Objective  IGiven the lack of methods for dynamic safety assessment related to disasters in drilling site environments for emergency rescue after underground space collapse, this study proposed a multisource data-driven methodology for dynamic safety assessment and real-time early warning.

Methods By comprehensively considering the disaster-inducing environment and disaster-causing factors at drilling sites for emergency rescue, this study established the safety assessment indices of the environment and their grading system. By integrating multi-source data on surrounding rock deformation, gas concentration, and drilling rig vibration, this study developed a safety assessment method through combination weighting achieved using the analytic hierarchy process (AHP) and entropy weight method (EWM). Moreover, this study constructed a multi-factor time series prediction model based on the autoregressive integrated moving average with an exogenous variable (ARIMAX) model and established a closed-loop mechanism consisting of monitoring, assessment, prediction, and early warning.
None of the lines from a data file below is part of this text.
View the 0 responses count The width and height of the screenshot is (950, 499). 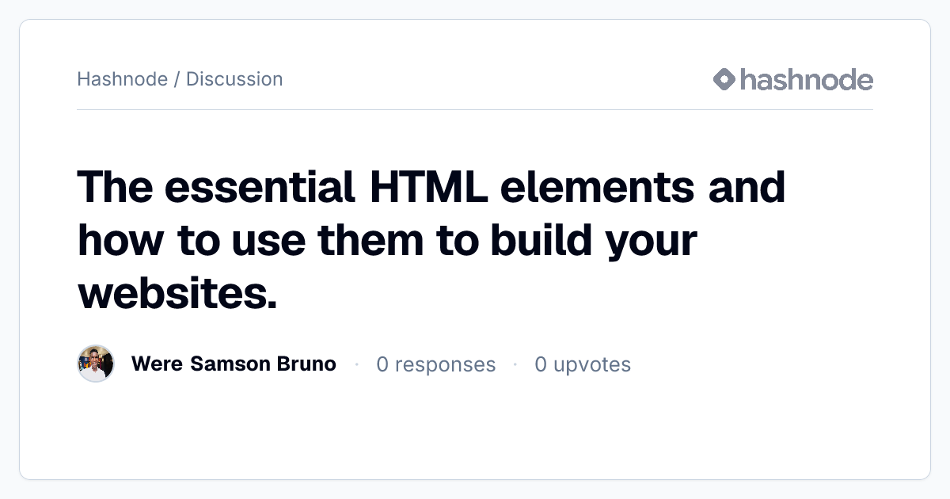436,364
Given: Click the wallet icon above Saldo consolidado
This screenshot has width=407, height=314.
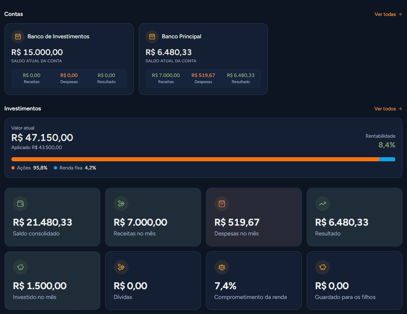Looking at the screenshot, I should pyautogui.click(x=20, y=204).
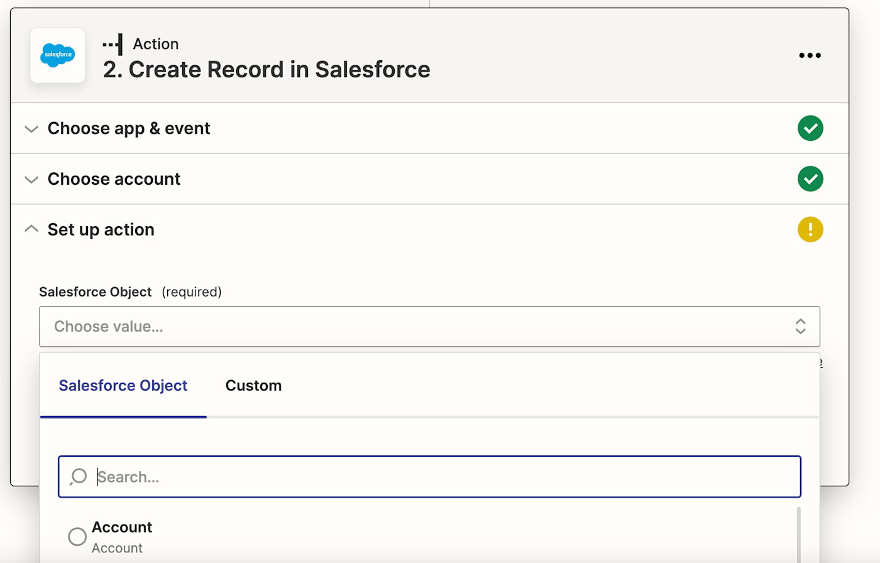The height and width of the screenshot is (563, 880).
Task: Focus the Search text field
Action: point(440,477)
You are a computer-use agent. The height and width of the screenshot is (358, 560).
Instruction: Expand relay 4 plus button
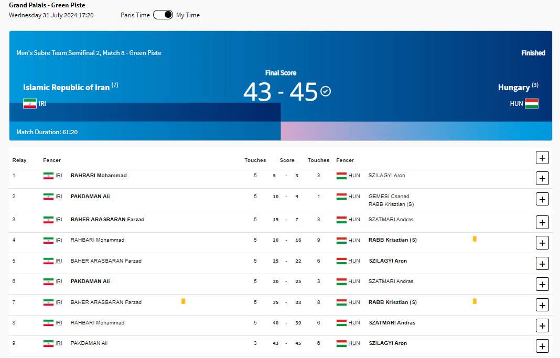pos(542,243)
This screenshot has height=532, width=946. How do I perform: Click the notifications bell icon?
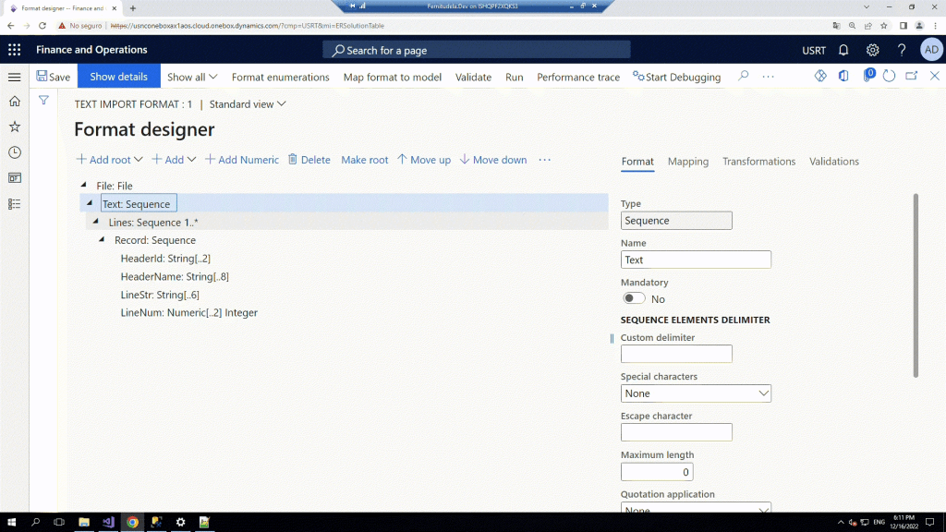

Results and Conclusions  The proposed safety assessment model enabled the dynamic optimization of weight allocation by integrating expert expertise and data distribution characteristics, significantly enhancing the stability of assessment results compared to individual subjective weighting models. This model yielded low prediction errors, with root mean square errors (RMSEs) of less than 0.12. A lightweight software platform was developed, significantly reducing warning response time by efficiently integrating the assessment and early warning methodology with visualization interfaces. Case validation demonstrated the high reliability of the proposed methodology. Overall, the proposed methodology overcomes the limitations of traditional static assessments, providing theoretical support and a technical tool for situational awareness and decision optimization in complex rescue environments.